Cercai in tutti i modi di muovermi ma ero bloccata da quel "Mi dispiace".

Non volevo le sue scuse e non volevo il suo pentimento, volevo solo non vederlo. Non mi importava del motivo per cui lo aveva fatto perchè saperlo rendeva tutto ancora più doloroso. Sapere che dietro a quella mia sofferenza ci fosse un motivo, a lui valido, mi faceva maledettamente soffrire.

<<Eric è finita, ti prometto che pagherà ma se continuerai cosi lo ucciderai e poi quella che ne soffrirà di più sarà lei>>, Josh sussurrò quelle parole mentre le persone attorno a noi stavano iniziando a protestare e perfino a fare dei video.
Come se quella scena fosse solo un divertimento, un modo per intrattenere gli altri.

Immaginai una mandria di persone insensibili che scoprivano e parlavano della mia storia. Mi avrebbero fatto migliaia di domande a cui non avrei né saputo né voluto rispondere.

Mi guardai di nuovo attorno e vidi troppe persone assistere a qualcosa che avevo nascosto per fin troppo tempo, iniziò a mancarmi l'aria.

<<Non riesco...>>, feci per concludere la frase ma non avevo abbastanza fiato.
Chiusi gli occhi e provai a contare ma non funzionava. Stavo andando in iperventilazione ma di solito riuscivo sempre a calmarmi.

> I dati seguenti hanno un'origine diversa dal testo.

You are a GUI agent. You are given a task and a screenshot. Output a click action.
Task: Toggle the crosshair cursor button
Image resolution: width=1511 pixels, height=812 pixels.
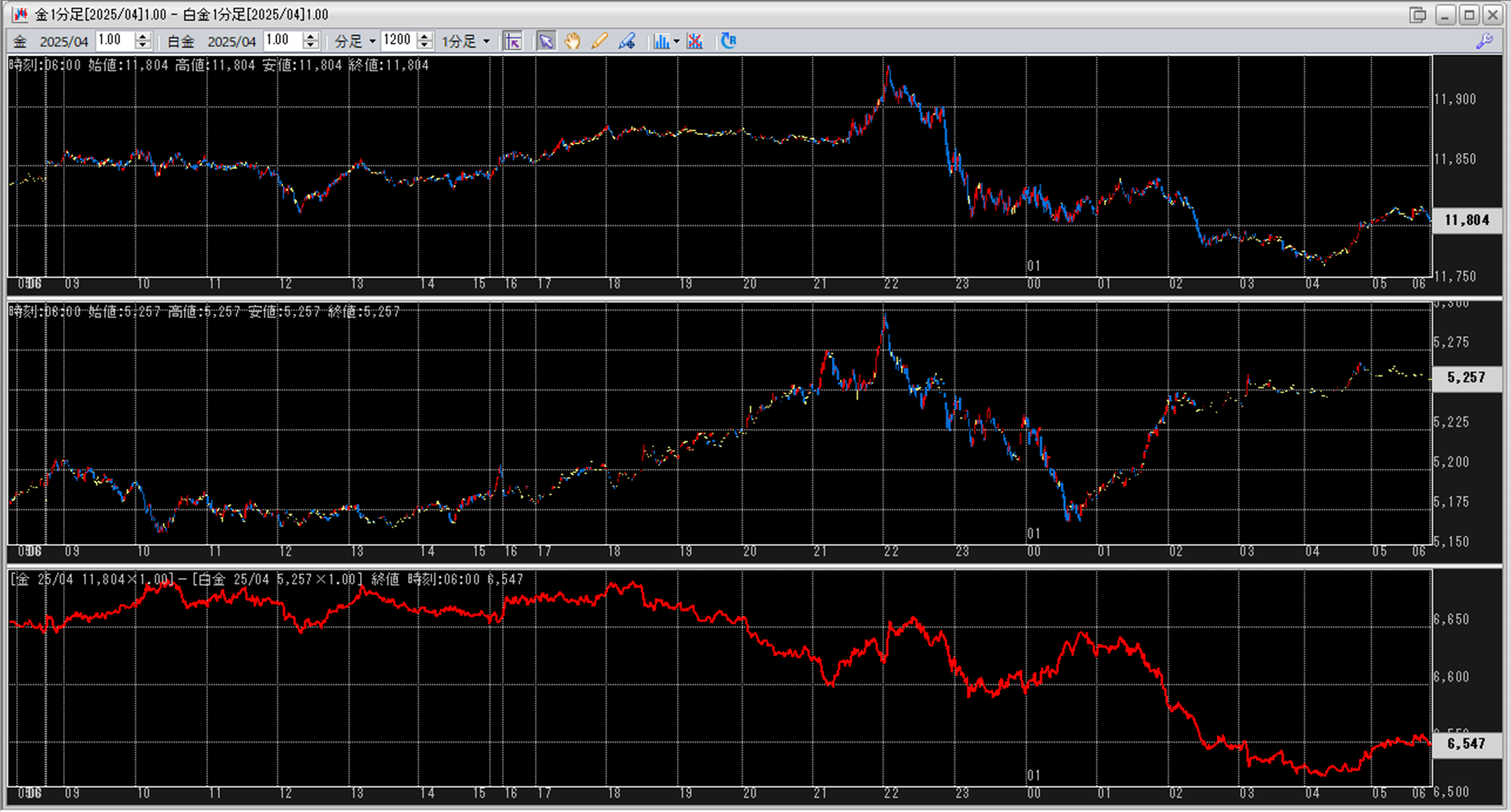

La testa stava letteralmente scoppiando e mi sentivo cosi confusa da non avere più nessuna percezione di ciò che stava accadendo. Delle macchie nere avvolgevano il mio campo visivo e non riuscii più a sentire le gambe.

<<Tamara!...>>, sentii una voce venirmi incontro e provai ad aprire gli occhi.

Vidi l'immagine di Courtney sfocata e due occhi glaciali, poi il nulla.